Work to be completed
For every line in the data below that contains "Clip", copy the line.
──────── Entries shown
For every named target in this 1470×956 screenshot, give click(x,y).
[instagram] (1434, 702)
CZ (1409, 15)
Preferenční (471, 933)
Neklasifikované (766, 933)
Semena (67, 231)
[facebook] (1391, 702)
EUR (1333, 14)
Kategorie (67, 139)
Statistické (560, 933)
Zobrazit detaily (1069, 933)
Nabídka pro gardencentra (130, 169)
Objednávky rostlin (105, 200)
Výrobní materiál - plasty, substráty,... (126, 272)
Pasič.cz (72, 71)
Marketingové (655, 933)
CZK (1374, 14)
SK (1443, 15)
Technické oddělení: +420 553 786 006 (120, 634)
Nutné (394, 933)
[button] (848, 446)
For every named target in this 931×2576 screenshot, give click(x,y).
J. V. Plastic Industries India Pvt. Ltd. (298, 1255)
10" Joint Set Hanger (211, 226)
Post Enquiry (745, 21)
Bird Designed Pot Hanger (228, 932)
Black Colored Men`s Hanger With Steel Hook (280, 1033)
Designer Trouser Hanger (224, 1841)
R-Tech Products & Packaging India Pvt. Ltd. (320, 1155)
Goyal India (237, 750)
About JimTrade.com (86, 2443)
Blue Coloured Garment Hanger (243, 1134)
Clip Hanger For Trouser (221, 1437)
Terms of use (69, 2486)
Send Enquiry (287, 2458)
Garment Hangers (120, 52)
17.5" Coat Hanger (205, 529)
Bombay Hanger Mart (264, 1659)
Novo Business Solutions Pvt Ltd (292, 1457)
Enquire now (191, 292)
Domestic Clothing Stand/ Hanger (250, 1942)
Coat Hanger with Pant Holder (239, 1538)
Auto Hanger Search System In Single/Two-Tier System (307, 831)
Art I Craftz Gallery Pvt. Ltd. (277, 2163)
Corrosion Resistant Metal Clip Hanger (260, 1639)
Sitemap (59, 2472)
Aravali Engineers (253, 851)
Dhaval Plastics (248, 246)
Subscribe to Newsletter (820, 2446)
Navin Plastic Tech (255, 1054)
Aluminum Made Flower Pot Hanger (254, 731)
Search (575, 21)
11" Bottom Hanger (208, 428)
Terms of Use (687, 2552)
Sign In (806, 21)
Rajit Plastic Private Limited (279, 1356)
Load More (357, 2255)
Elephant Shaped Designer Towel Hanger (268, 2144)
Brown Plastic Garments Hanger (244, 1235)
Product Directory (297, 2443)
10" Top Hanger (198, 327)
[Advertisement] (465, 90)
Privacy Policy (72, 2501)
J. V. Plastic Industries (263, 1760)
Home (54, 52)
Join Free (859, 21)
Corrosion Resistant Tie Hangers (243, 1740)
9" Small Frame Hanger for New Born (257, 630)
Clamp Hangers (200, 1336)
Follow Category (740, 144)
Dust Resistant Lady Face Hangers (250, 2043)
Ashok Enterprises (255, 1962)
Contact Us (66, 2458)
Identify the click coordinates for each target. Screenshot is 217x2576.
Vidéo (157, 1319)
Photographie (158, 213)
────────────────
Written solution
Clip Hanger For Trouser (221, 1437)
Corrosion Resistant Metal Clip Hanger (260, 1639)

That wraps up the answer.